- _STATED GOAL_
Set down the stretch of the listing from the line containing "Click Hans Goossens' muted microphone icon" through the end of the listing, both ends included, word for word, leaving out the pictures.

- _MATERIAL SUPPLIED_
===============
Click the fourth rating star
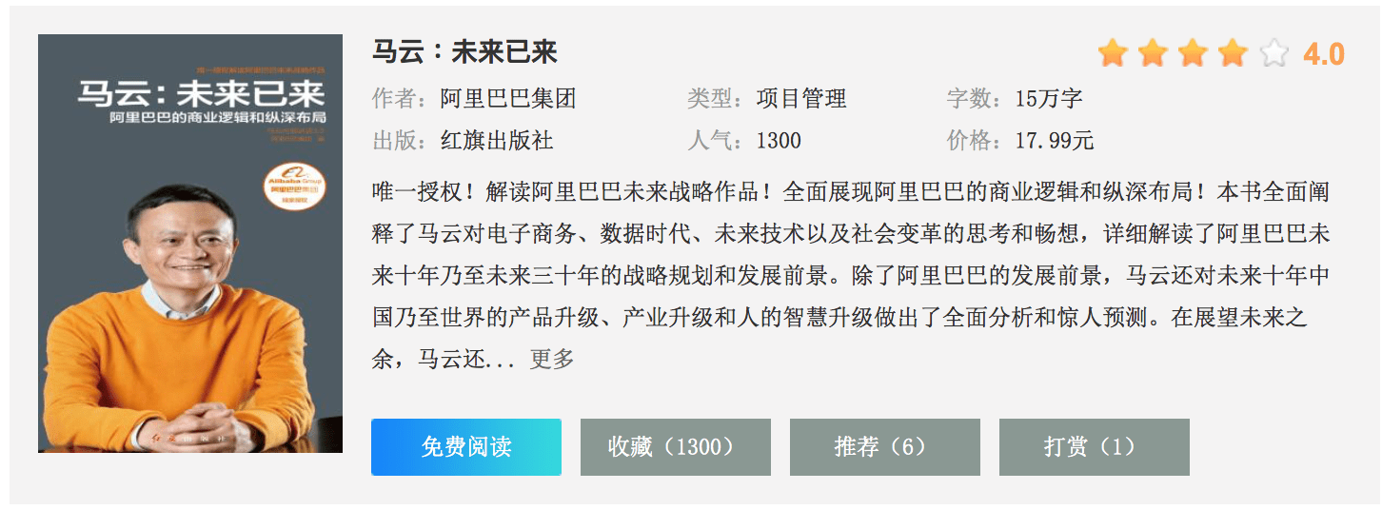Viewport: 1382px width, 510px height. pyautogui.click(x=1233, y=53)
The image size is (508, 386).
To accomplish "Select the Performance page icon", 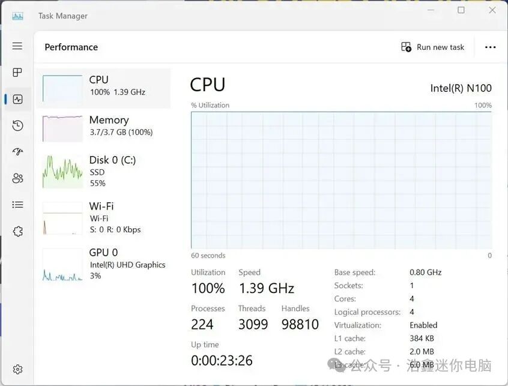I will (17, 99).
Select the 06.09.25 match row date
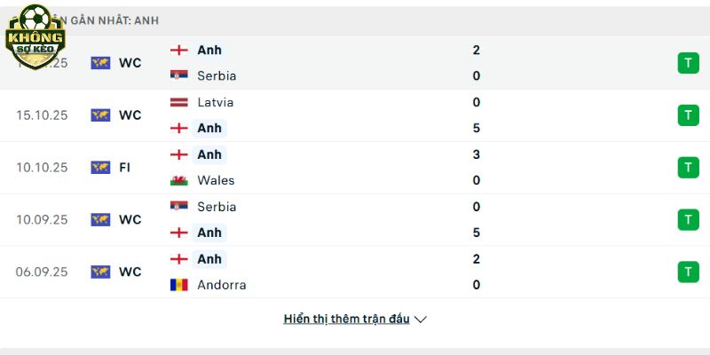The image size is (710, 355). pyautogui.click(x=42, y=272)
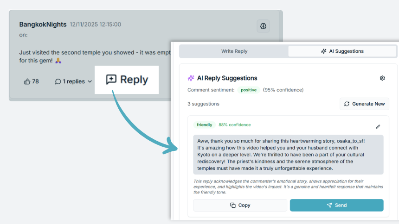The width and height of the screenshot is (399, 224).
Task: Like the comment with the thumbs-up icon
Action: (x=27, y=81)
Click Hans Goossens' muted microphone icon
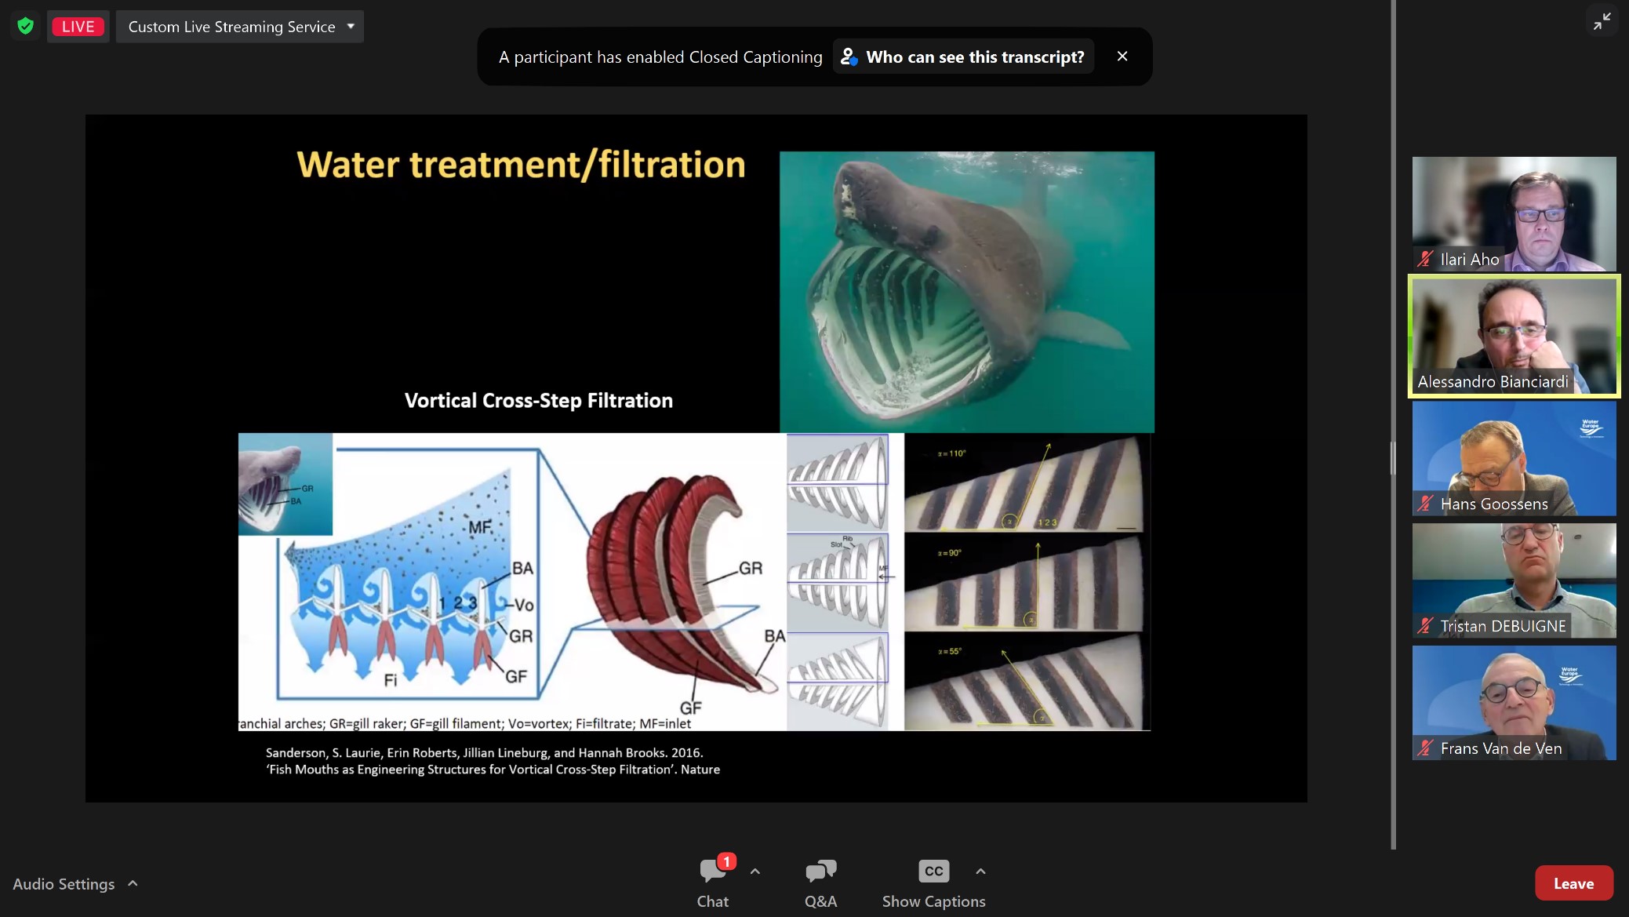This screenshot has height=917, width=1629. [1425, 504]
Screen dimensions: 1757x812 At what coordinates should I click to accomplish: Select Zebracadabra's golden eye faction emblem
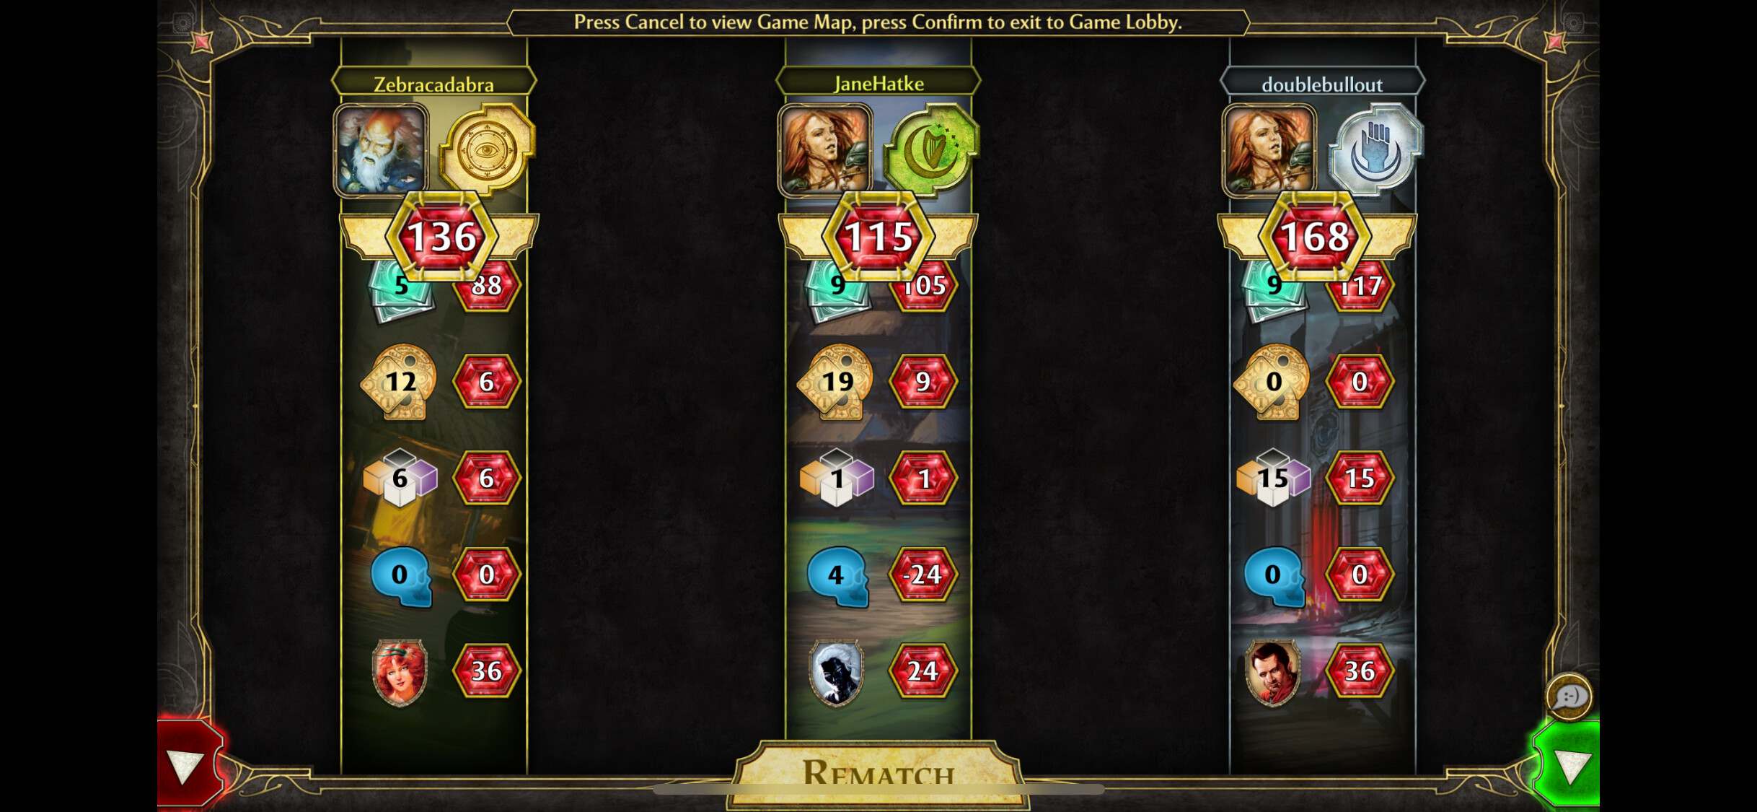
===============
- _REPLY_
Click Hans Goossens' muted microphone icon
This screenshot has height=917, width=1629. [1425, 504]
Screen dimensions: 1757x812 At what coordinates should I click to accomplish: Select Zebracadabra's golden eye faction emblem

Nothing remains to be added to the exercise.